Why use an activity tracker?

One of the most powerful predictors for being active is whether or not you are monitoring how active you are.

Most people have a vague idea of how active they are, but this is inaccurate a lot of the time. Once people consciously start to keep track of how much activity they do

they often realise it's less than what they thought, and this motivates them to be more active.

You can self-monitor without an activity tracker (just by writing down what you do)

but this method is hard to keep up in the long run and it's also a lot less accurate compared to devices that track your every move 24/7.

By tracking steps or "activity minutes" you can ascertain whether or not you are meeting the physical activity guidelines (150 minutes of moderate to vigorous physical activity per week).
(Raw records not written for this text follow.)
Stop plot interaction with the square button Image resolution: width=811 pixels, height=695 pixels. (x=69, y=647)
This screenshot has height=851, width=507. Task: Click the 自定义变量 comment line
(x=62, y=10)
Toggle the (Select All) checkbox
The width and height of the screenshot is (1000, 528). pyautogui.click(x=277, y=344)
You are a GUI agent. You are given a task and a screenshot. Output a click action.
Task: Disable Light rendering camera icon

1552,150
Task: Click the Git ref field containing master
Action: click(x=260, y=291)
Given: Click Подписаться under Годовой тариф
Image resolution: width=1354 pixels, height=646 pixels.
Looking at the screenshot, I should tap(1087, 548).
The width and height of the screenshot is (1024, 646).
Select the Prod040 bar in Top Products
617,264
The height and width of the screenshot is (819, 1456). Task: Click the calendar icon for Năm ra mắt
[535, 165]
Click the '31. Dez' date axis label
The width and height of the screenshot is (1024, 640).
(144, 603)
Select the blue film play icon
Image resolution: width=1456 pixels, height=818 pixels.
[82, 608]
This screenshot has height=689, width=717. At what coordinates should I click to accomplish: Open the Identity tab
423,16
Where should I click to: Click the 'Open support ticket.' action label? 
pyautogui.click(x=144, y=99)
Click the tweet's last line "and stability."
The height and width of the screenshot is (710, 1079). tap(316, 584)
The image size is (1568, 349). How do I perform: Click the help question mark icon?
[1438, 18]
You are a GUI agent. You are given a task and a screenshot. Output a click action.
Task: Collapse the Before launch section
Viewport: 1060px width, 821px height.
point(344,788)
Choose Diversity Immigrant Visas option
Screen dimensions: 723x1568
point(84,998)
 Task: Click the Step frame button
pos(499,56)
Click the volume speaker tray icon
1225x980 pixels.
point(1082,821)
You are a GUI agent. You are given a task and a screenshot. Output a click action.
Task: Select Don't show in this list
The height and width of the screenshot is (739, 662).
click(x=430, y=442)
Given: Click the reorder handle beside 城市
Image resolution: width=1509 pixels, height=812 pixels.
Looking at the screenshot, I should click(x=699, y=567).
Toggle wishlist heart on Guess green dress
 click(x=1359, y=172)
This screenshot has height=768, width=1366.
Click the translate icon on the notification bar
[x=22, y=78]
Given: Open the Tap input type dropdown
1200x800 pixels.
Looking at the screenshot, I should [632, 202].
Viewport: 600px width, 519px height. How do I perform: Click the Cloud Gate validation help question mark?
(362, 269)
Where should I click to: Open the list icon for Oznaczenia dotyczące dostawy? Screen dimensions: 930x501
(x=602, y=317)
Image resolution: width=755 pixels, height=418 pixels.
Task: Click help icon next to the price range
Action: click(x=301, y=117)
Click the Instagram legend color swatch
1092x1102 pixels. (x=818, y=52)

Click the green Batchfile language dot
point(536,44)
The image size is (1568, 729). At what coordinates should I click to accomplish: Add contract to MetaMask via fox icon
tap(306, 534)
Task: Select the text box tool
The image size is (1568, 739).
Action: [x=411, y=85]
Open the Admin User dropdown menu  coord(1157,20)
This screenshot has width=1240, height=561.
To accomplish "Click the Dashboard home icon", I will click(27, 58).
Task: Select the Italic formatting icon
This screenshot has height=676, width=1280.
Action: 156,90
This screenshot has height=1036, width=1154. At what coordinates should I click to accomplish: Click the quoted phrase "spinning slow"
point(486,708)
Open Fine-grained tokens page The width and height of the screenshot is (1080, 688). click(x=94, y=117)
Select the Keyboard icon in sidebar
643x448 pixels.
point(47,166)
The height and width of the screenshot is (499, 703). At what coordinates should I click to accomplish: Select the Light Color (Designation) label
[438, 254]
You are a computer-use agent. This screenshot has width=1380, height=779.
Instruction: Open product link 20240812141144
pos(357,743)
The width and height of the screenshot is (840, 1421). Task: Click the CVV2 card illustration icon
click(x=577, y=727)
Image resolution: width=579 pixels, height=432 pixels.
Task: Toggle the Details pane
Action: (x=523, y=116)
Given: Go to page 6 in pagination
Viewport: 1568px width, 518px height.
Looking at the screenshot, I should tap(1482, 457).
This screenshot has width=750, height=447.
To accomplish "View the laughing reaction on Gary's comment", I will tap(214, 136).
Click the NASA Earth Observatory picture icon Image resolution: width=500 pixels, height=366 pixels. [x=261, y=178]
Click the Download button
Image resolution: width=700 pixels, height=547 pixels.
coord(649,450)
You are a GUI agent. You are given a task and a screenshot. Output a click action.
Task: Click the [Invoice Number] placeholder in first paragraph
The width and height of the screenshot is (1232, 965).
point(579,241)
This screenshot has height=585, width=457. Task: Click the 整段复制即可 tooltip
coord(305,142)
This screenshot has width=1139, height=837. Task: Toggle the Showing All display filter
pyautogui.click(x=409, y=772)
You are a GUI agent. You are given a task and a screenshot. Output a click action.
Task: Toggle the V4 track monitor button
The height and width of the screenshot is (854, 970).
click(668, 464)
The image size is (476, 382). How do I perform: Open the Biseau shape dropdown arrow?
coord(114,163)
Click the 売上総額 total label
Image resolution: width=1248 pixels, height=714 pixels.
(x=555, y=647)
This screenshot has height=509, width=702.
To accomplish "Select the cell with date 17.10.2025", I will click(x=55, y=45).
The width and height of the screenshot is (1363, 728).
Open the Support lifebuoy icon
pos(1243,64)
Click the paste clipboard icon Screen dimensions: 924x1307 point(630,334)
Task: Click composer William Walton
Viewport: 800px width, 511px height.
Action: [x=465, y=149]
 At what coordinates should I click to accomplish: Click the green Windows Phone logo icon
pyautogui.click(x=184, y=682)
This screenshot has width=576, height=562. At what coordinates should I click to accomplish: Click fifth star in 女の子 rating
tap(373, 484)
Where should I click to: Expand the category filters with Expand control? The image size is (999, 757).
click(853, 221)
It also allows you to track how you're progressing with any personal activity goals, and view your progress over time.

All this would be difficult without an activity tracker.

Research has shown the most popular brands of activity trackers are generally reliable when it comes to tracking basic measures such as steps and activity minutes.

But wait, there's more

Many activity trackers on the market nowadays track a range of other measures which their manufacturers promote as important in monitoring health and fitness. But is this really the case?

Let's look at some of these.

Resting heart rate

This is your heart rate at rest, which is normally somewhere between 60 and 100 beats per minute.

Your resting heart rate will gradually go down as you become fitter, especially if you're doing a lot of high-intensity exercise.

Your risk of dying of any cause (all-cause mortality) is much lower when you have a low resting heart rate.

So, it is useful to keep an eye on your resting heart rate.

Activity trackers are pretty good at tracking it, but you can also easily measure your heart rate by monitoring your pulse and using a stopwatch.

Heart rate during exercise

Activity trackers will also measure your heart rate when you're active.

To improve fitness efficiently, professional athletes focus on having their heart rate in certain "zones" when they're exercising so knowing their heart rate during exercise is important.

But if you just want to be more active and healthier, without a specific training goal in mind, you can exercise at a level that feels good to you and not worry about your heart rate during activity.

The most important thing is that you're being active.

Also, a dedicated heart rate monitor with a strap around your chest will do a much better job at measuring your actual heart rate compared to an activity tracker worn around your wrist.

Maximal heart rate

This is the hardest your heart could beat when you're active, not something you could sustain very long.

Your maximal heart rate is not influenced by how much exercise you do, or your fitness level.

Most activity trackers don't measure it accurately anyway, so you might as well forget about this one.



Your muscles need oxygen to work.

The more oxygen your body can process, the harder you can work, and therefore the fitter you are.

VO₂max is the volume (V) of oxygen (O₂) we could breathe maximally (max) over a one minute interval, expressed as millilitres of oxygen per kilogram of body weight per minute (ml/kg/min).

Inactive women and men would have a VO₂max lower than 30 and 40 ml/kg/min, respectively.

A reasonably good VO₂max would be mid thirties and higher for women and mid forties and higher for men.

VO₂max is another measure of fitness that correlates well with all cause mortality:

the higher it is, the lower your risk of dying.

For athletes, VO₂max is usually measured in a lab on a treadmill while wearing a mask that measures oxygen consumption.

Activity trackers instead look at your running speed (using a GPS chip) and your heart rate and compare these measures to values from other people.

If you can run fast with a low heart rate your tracker will assume you are relatively fit, resulting in a higher VO₂max.

These estimates are not very accurate as they are based on lots of assumptions.